Though my error calculations fixed the problem with zeroes being turned into ones and then used in Gaussian elimination, I still have numbers that are not integers, so I know my error bounds are inaccurate. It may have worked in this case, but might not in the next without the correct error bounds.

Are you trying to calculate the _exact_ error, not just a bound on the error? There's not likely to be a simple formula for that, in terms of ulp or anything. (In any event, +, -, and * on integers with results < 2^52 will have no error at all.) — Louis Wasserman, Dec 26 '15 at 00:10
then what's wrong with the formulas you're using? The actual error in those examples will be less than the bound you're calculating. — Louis Wasserman, Dec 26 '15 at 00:28
This link has a good explanation of what ULP and relative error are all about. http://docs.oracle.com/cd/E19957-01/806-3568/ncg_goldberg.html — jrook, Dec 26 '15 at 00:56
@Louis Well, my actual error is still greater than my predicted error, so I'm assuming there is something wrong with my error calculation. — abeta201, Dec 26 '15 at 01:05
How do you know what the actual error is? (The actual error for 2 + 3 is 0.) — Louis Wasserman, Dec 26 '15 at 01:08
@jrook I understand what ULP is about- I have read a large part of the 90-some pages in that link, but I am asking how to apply the ulp to calculation of TOTAL error bound over some number of calculations. Do I add relative error? Do the +,-,*, and / operations have 0.5 ulps of error in the JVM? If I do 1 / [some floating point number], is that different from [one floatingpoint number] / [another]? — abeta201, Dec 26 '15 at 01:11
@Louis In a test case, I know that my answer should be an integer, not [that integer] + .0000000000000004, so my answer is off by 4e-16, the actual error. — abeta201, Dec 26 '15 at 01:13
Determining (tight) error bounds for sequences of floating-point operations is very much a non-trivial process, and entire books have been written to address various aspects of this issue, from J. H. Wilkinson's "Rounding Errors in Algebraic Processes" (1965) to Nicholas J. Higham's "Accuracy and Stability of Numerical Algorithms 2nd ed." (2002).
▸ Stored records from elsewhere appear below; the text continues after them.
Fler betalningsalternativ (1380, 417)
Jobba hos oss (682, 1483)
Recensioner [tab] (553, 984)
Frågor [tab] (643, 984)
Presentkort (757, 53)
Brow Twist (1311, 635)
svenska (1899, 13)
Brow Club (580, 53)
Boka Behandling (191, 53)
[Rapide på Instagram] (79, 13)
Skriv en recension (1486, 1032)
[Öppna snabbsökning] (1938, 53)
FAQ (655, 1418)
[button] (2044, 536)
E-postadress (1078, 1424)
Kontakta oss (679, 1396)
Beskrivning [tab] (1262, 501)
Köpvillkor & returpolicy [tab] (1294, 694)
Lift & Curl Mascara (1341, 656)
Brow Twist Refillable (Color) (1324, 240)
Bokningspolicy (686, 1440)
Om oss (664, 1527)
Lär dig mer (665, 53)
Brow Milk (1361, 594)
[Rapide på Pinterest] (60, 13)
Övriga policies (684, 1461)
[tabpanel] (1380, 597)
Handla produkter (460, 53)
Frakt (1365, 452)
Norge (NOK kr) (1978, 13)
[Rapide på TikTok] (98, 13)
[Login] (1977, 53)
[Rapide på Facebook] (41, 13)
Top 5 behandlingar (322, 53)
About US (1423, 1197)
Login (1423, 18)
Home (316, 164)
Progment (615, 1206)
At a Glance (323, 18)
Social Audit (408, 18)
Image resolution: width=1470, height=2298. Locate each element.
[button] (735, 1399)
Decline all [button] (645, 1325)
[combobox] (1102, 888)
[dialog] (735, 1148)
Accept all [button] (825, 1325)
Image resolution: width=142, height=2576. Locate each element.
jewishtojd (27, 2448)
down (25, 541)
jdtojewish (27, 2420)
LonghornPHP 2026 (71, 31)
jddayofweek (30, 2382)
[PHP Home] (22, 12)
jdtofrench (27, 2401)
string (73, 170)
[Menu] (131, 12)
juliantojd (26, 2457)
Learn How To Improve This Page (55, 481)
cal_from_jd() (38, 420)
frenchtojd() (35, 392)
I therefore feel the question is too broad, and only tangentially related to programming, but will refrain from a close vote for now (maybe someone can squeeze an answer into the typical SO answer format). — njuffa, Dec 26 '15 at 01:56
@abeta201 As far as I understand, If you want to determine your error compared to the exact value, you need to determine your radix, how many digits of precision you are using for your calculations, and the expression you are trying to evaluate. Without this information, it can only be said that IEEE 754-64 bit is precise up to 52 binary digits. Math.ulp gives the distance to the next double. The table in this link is what Math.ulp gives : http://www.exploringbinary.com/the-spacing-of-binary-floating-point-numbers/ — jrook, Dec 26 '15 at 02:31
@njuffa Good thing I don't care about extra-tight error bounds. Also good I'm not using transcendental functions. Simple addition, multiplication, subtraction, and division, according to Wikipedia (https://en.wikipedia.org/wiki/Unit_in_the_last_place), usually have an error bound of no more than 0.5*ulp([floating-point solution]) I think. Which is why I'm wondering why my program does not calculate enough error. — abeta201, Dec 26 '15 at 03:26
@abeta201 To make your question more concrete, you might want to show the complete code, list the possible range of each of the inputs, and state your anticipated as well as observed bounds. — njuffa, Dec 26 '15 at 07:33
Thank you all for your help with this. I believe I found the issue in my code. Though it would still be nice to have someone confirm that I was correctly calculating error bounds correctly, my actual error is now less than my predicted error. Thanks! — abeta201, Dec 26 '15 at 17:45
@abeta201 : I can't understand your error formula. Can you please explain how you came up with it? (Or give a reference to study). The way I understand Math.ulp(), I think the last loop in your code would be the perfect place to use it to assert a floating point calculation has been good enough: assertEquals(expectedValue, actualValue, Math.ulp(expectedValue)); http://www.ibm.com/developerworks/library/j-math2/ — jrook, Dec 26 '15 at 19:00

Pascal Cuoq · Answer 1 · 2015-12-27T20:06:18.107

2+3*4 = 0.5*ulp(2+[3*4]) + 0.5*ulp(3*4)

Errors compound. Like interest, the final error can grow exponentially. The operations in your example are exact, so it's difficult to see what you are complaining about (surely you did get exactly 14?). Are you taking into account the representation error that cause the constants involved in your computations not to be the mathematical values but also a 0.5ULP approximation of them?

In addition to the exponential growth of error when computed statically with the necessary precision, there is the problem that you are using inaccurate floating-point math to compute errors:

errorArray[iTarget][j] += 0.5 * (Math.ulp(rref.getVal(iTarget, j) * rowMultiplier) + Math.ulp(rref.getVal(iTarget, j)

The actual error can be more than computed by this statement because nothing prevents the floating-point addition from being a lower approximation of the mathematical result (the multiplications happen to be likely exact because one of the multiplicand is a power of two in each case).

In another programming language, you could change the rounding mode to “upwards” for this computation, but Java does not provide access to this functionality.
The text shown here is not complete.